L'histoire :
Depuis son premier et unique roman il y a deux ans, publié à 3000 petits exemplaires, Fernando Villa est dans une impasse. Sa banquière et son éditeur le harcèlent de coups de fils et, en retour, il n’ose leur avouer qu’il a le syndrome de la page blanche : zéro inspiration. Chaque jour, il pense avoir déniché LA bonne idée de départ… qu’il trouve complètement naze le lendemain. Il confie régulièrement ses états d’âmes à Wanda, une jolie prostituée parquée devant son immeuble, sans jamais coucher avec elle, mais en la payant le tarif horaire correct. C’est son analyse psy à lui. Plutôt que de ruminer ses angoisses, il clope, picole et fait la fête avec des potes. Un soir, un ami de retour du chili lui fait fumer une substance nouvelle qui le plonge dans un sévère état. Il rentre chez lui sans trop savoir comment et ne se réveille qu’à 15h le lendemain, grâce au coup de fil inquiet d’un de ses amis. Il découvre alors son appartement maculé de feuilles d’écriture. Après avoir rassemblé et ordonné cette ahurissante production littéraire, il doit en convenir : c’est bien lui qui a écrit tout ça, même si ça ne ressemble en rien à son style habituel et c’est sans doute pourtant ce qu’il a écrit de mieux ! Les nuits suivantes, son inconscient se remet au travail et il découvre chaque matin le résultat, génial. Tantôt c’est sur un rouleau de PQ, tantôt carrément sur les murs de sa piaule, mais toujours sans aucun souvenir. En 3 nuits, son roman est bouclé, et c’est une bombe, promise au succès ! L’éditeur est aux anges, le bouquin est publié ! …Et un procès pour diffamation tombe aussitôt. En effet, le personnage psychopathe de sa fiction existe dans la réalité et il n’est pas content d’être ainsi calomnié ! Fernando n’y comprend plus rien. Et si son œuvre n’était pas une fiction…

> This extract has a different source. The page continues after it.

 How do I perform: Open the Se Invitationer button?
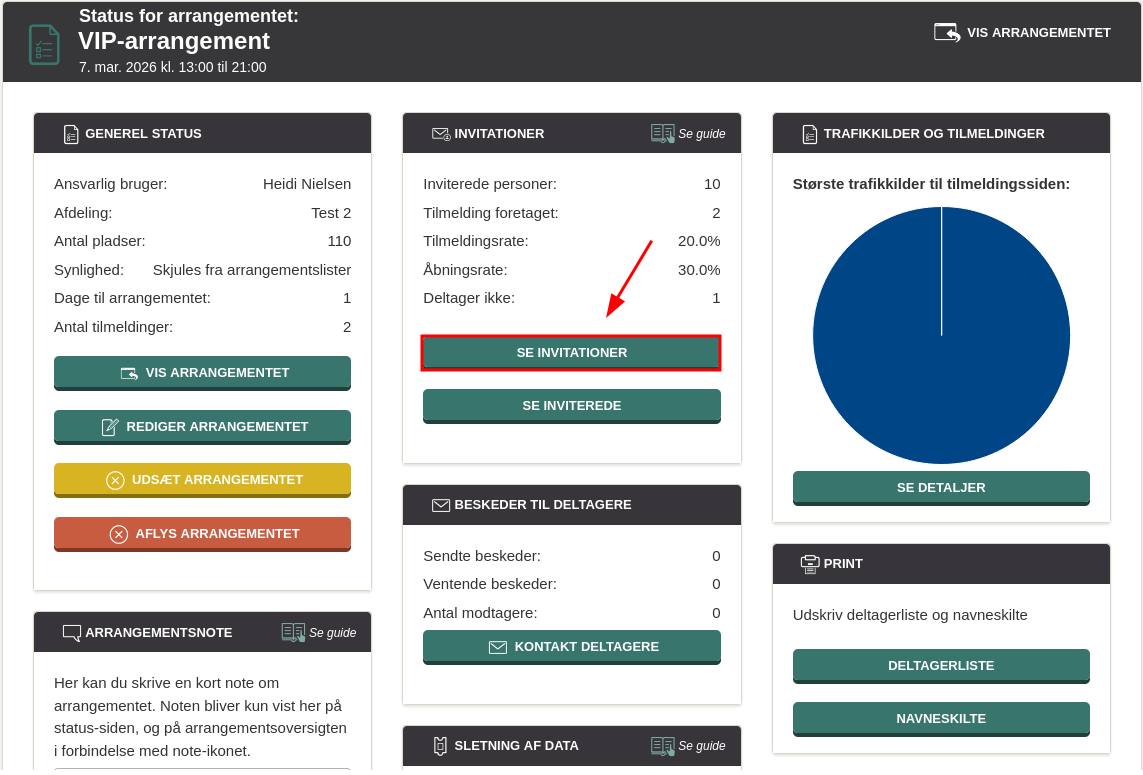point(571,353)
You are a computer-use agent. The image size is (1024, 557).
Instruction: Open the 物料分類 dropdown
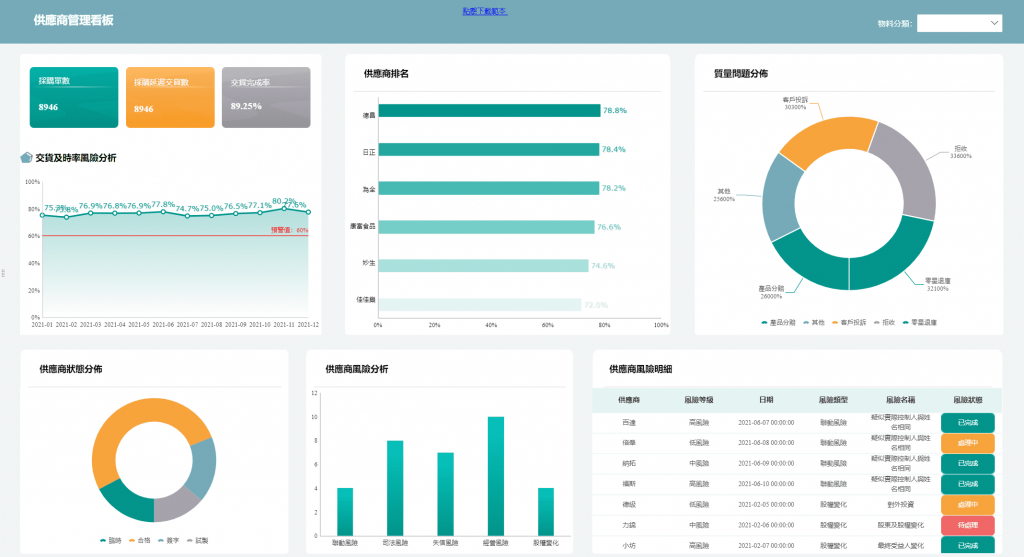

Ce qu'on en pense sur la planète BD :
Les fans de Stephen King peuvent se réjouir : ce Borderline là s’inscrit dans la même lignée (notamment Fenêtre secrète) que nombre des thèmes favoris du maître du suspens : un héros écrivain, une corrélation entre fiction et réalité, un biais fantastique encore inexpliqué… Les états d’âmes du héros, qui soliloque face à lui-même ou à Wanda, permettent l’identification et la captation immédiate du lecteur. On subit dès lors aux côtés de cet écrivain surpassé par sa création littéraire, l’aventure surréelle à laquelle il est confronté, sans en connaître pour le moment l’explication. Les prochains tomes, qui se liront à chaque fois en récits complets (c’est le concept), exploreront sans doute ce mystère… Après avoir livré en tant qu’auteur complet le one-shot Nathaniel (dans la même veine fantastique et chez le même éditeur) Alexis Robin confie cette fois le dessin de ce scénario piquant à Nathalie Berr. On avait déjà pu apprécier le talent de la dessinatrice sur les 5 tomes de la Maison-Dieu, mais on a ici l’impression qu’elle se surpasse encore. A l’aide de son crayonné élégant, personnages et décors, en plan large ou en macro plans (parfois osés !), sont peaufinés à l’extrême… et la colorisation de Christophe Lagrange s’adapte idéalement à ce style exquis. De la sacrée belle ouvrage ! A noter : le personnage de Fernando ressemble un peu beaucoup à Jean Reno (jeune)…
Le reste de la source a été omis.